Ad meliora

Aug 01, 2023

Deploying the blog

OUTLINE

INTRODUCTION

This blog is built with Pelican. Pelican is a python blog generator with no bells and whistles. So the way I normally deploy new blog entries is to:

  1. add the new blog entries to git
  2. push the commit from (1) to remote
  3. ssh into the box where the blog is
  4. pull down the commit from (2)
  5. regenerate the blog html
  6. copy over the blog html from (5) to the location where the webserver(Nginx) serves the blog.

I wanted to automate this using my new Gitea and Woodpecker CI Instance. First, I had to push the code to the Gitea instance. Second, I had to write a pipeline that could build the code and run the steps the outlined above.

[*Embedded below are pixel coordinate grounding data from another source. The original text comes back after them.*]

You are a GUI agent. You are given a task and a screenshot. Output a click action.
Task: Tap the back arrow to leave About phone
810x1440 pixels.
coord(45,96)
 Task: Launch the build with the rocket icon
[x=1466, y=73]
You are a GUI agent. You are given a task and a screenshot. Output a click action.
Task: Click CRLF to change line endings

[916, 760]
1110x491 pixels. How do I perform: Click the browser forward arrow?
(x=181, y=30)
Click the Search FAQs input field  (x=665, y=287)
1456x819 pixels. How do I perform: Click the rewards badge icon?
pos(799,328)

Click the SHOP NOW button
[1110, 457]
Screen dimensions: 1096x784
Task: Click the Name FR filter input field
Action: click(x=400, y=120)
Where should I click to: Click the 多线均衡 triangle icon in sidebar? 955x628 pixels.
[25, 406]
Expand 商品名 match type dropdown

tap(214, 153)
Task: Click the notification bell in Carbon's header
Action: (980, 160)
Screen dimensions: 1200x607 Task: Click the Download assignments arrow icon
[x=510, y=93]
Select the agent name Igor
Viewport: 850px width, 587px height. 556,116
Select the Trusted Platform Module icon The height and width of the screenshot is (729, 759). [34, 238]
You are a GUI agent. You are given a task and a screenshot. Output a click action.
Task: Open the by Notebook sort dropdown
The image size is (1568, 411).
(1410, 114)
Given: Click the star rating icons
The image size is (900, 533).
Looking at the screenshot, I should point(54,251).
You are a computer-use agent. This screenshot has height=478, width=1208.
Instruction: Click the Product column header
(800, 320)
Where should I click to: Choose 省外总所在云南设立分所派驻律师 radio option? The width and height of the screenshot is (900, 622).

PUSHING REPO TO THE GITEA INSTANCE

  1. Created an empty repo with the same name (iratusmachina) on the Gitea UI interface

  2. Pulled down the empty repo (remote) to my local

    $ git clone https://git.iratusmachina.com/iratusmachina/iratusmachina.git

  3. Added new remote

    $ git remote add gitea <remore-url_from-(1)>

  4. Pushed to new remote

    $ git push -u gitea <main-branch>

A (NOT-SO) BRIEF EXPLAINER ABOUT SSH

Deploying the blog has increased my knowledge about SSH. Much more than below is described here

Basically to communicate to a shell on a remote box securely, one would use SSH. After connecting to that shell, commands can be sent using SSH to the remote shell to execute commands on the remote host.

So SSH is based on the client-server model, the server program running on the remote host and the client running on the local host (user's system). The server listens for connections on a specific network port, authenticates connection requests, and spawns the appropriate environment if the client on the user's system provides the correct credentials.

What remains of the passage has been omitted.